Récompensé par l’Ours d’argent du meilleur réalisateur au festival de Berlin de 1966, La Chasse de Carlos Saura fait partie de cette série de films espagnols ouvertement critiques à l’égard du régime franquiste. Peut-être moins précurseur que Mort d’un cycliste (1955) et moins virulent que Viridiana (1962), la proposition de Saura reste néanmoins une pièce importante dans l’histoire du cinéma espagnol.

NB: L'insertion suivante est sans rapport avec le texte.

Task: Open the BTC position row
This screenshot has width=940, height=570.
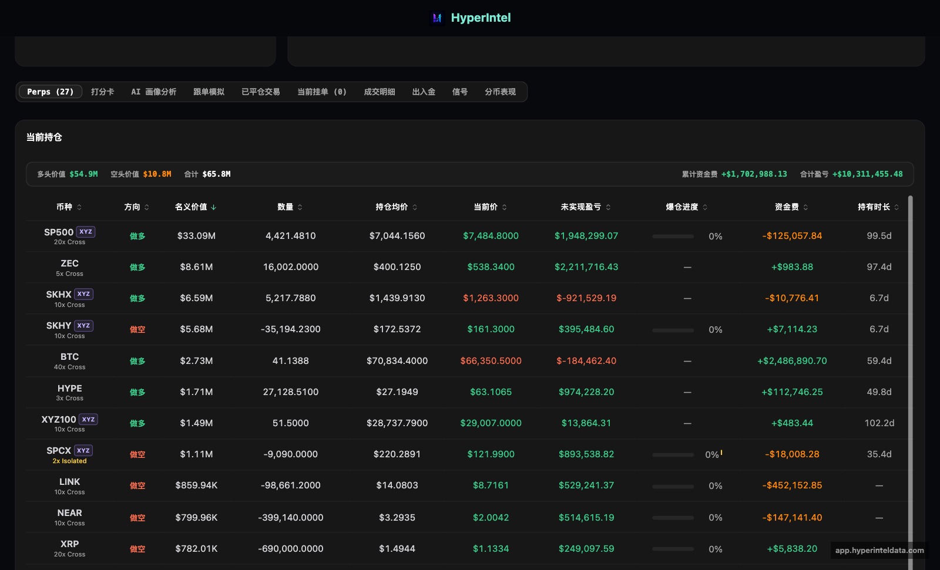Action: click(467, 361)
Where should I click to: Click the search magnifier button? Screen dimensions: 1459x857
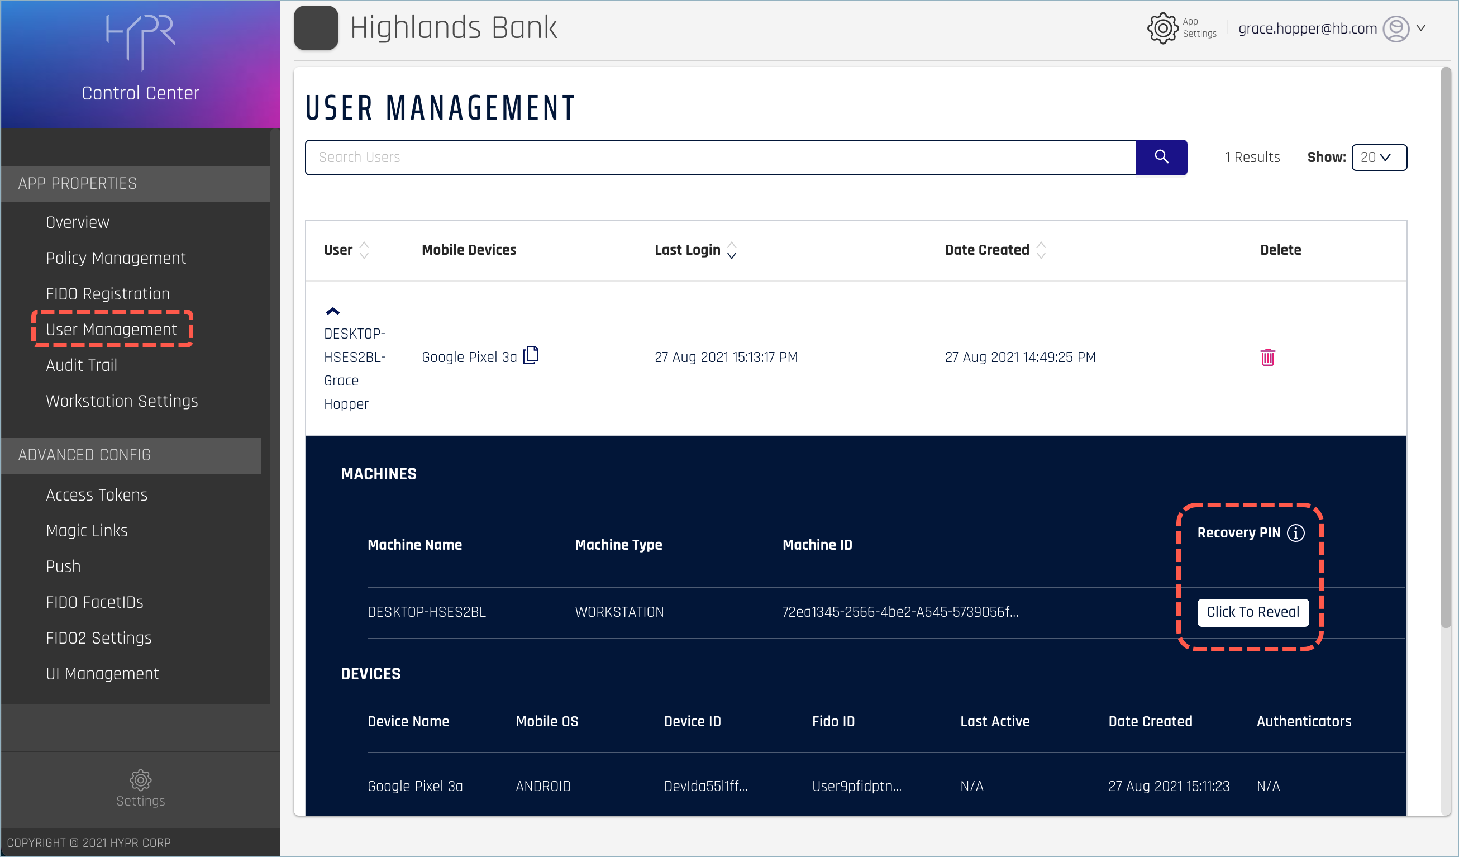[1161, 157]
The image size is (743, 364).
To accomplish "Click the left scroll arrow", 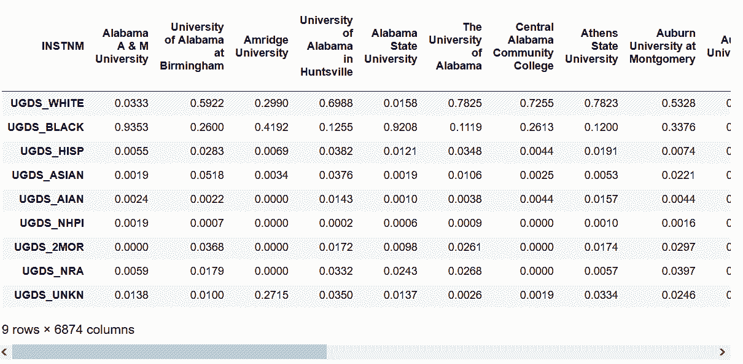I will click(x=5, y=352).
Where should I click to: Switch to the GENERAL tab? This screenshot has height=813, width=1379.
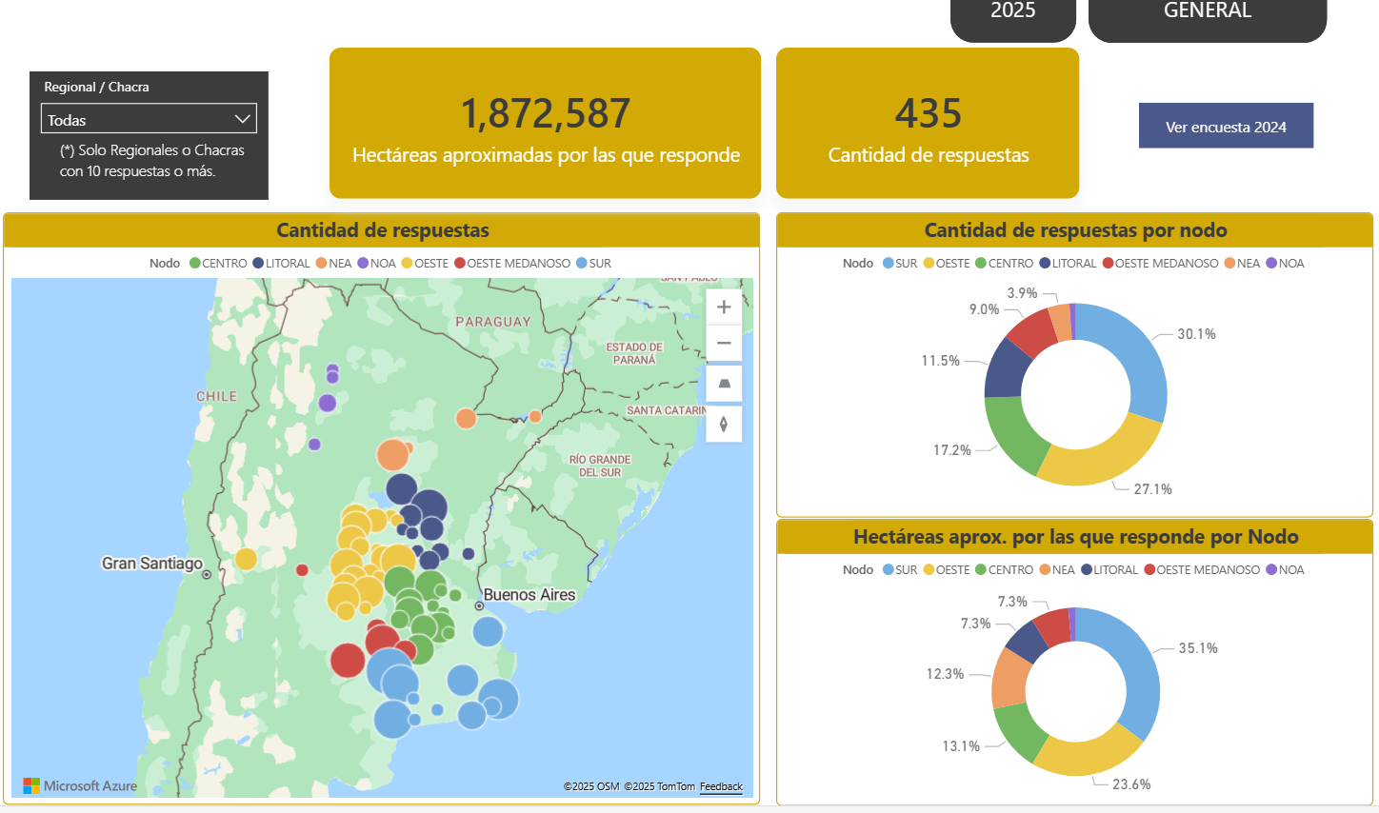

De Carlos Saura, on connaît en France surtout l’après Cría Cuervos (1975), superbe film sur les fantômes du passé devenu le symbole de l’agonie du régime franquiste. Pourtant, comme nous le rappelions lors de la reprise en salles de Mort d’un cycliste, réalisé par Juan Antonio Bardem en 1955, le cinéma espagnol n’a pas attendu les derniers jours de la dictature pour se démarquer du pouvoir. Carlos Saura lui-même a entrepris bien avant la mort de Franco de remettre en perspective les graves dérives d’un système politique verrouillé pendant quatre décennies grâce à ses nombreux complices (parmi lesquels une certaine frange de la bourgeoisie catholique), ce qui lui valut de nombreux démêlés avec la censure locale. Avec La Chasse (à ne pas confondre, bien évidemment, avec les films de William Friedkin et Thomas Vinterberg), le réalisateur choisit un dispositif minimaliste mais au symbolisme très efficace : José, Paco et Luis, trois amis qui ont autrefois combattu dans le camp des nationalistes, se retrouvent pour une partie de chasse au lapin dans une garrigue noyée par le soleil et le silence. Rongés par les rancœurs et par une culpabilité qui les caractérise au-delà de ce qu’ils peuvent supporter, les trois acolytes vont progressivement se laisser dépasser et succomber à un jeu de massacre à la violence sourde.
Le cadre et le contexte que choisit Saura pour célébrer les retrouvailles de ces trois anciens amis n’est évidemment pas choisi au hasard. L’aridité de cet espace écrasé par le soleil est une belle métaphore de ce qu’est l’Espagne à ce moment-là : un pays à l’agonie qui n’offre plus le moindre oxygène. La mise en scène renforce d’ailleurs le sentiment de claustrophobie alors que le tournage s’effectue en extérieur. Les plans larges sont rares, les contreplongées excluent régulièrement les lignes d’horizon, les visages suintants remplissent le cadre jusqu’à l’asphyxie. Pour couronner le tout, ces chasseurs du dimanche traquent des lapins terrorisés et ravagés pour la plupart d’entre eux par la myxomatose. La fatalité de la double-peine parcourt le film de bout en bout, ne laissant aucun espoir, aucune échappée pour ces complices d’un régime meurtrier qui pourrit de l’intérieur. La symbolique pourrait sembler lourde tant les parallèles avec la situation espagnole sont évidents et trop explicités mais, bien heureusement, Carlos Saura ne se limite pas à ce petit théâtre de la noirceur humaine pour dénoncer la dictature franquiste.
En dépit de l’ambition du projet produit avec de faibles moyens (menace de la censure oblige), le réalisateur a su dépasser l’exercice de style et donner la possibilité à ses personnages de s’incarner pleinement, jusque dans leurs contradictions morales. La réussite en affaires, l’argent, la haine du plus faible (et donc des handicapés), les secrets honteux que personne ne souhaite partager, etc., sont autant de sujets qui viennent parasiter ce qui ne devait être qu’une simple sortie entre amis. C’est cette innocence impossible, sans cesse rattrapée par des instincts meurtriers et par une mémoire trop sélective, qui fait de La Chasse un étrange film rétrospectif (sur l’histoire) et introspectif (sur la culpabilité). Ce déséquilibre entre les trois hommes, leurs valeurs et leurs priorités, semble sonner le glas d’un pays littéralement à bout de souffle, prêt à mourir dans son terrier. Si le réalisateur espagnol a parfois la main un peu lourde dans son symbolisme (on pense par exemple à la fouine attaquant un lapin malade et abattue par erreur par l’un des trois hommes), on comprend aussi à quelle urgence de vivre le film entendait répondre alors que, peu après, la fin des années 1960 allaient permettre à une toute nouvelle génération d’affirmer de nouveaux idéaux de société, des États-Unis à l’Europe.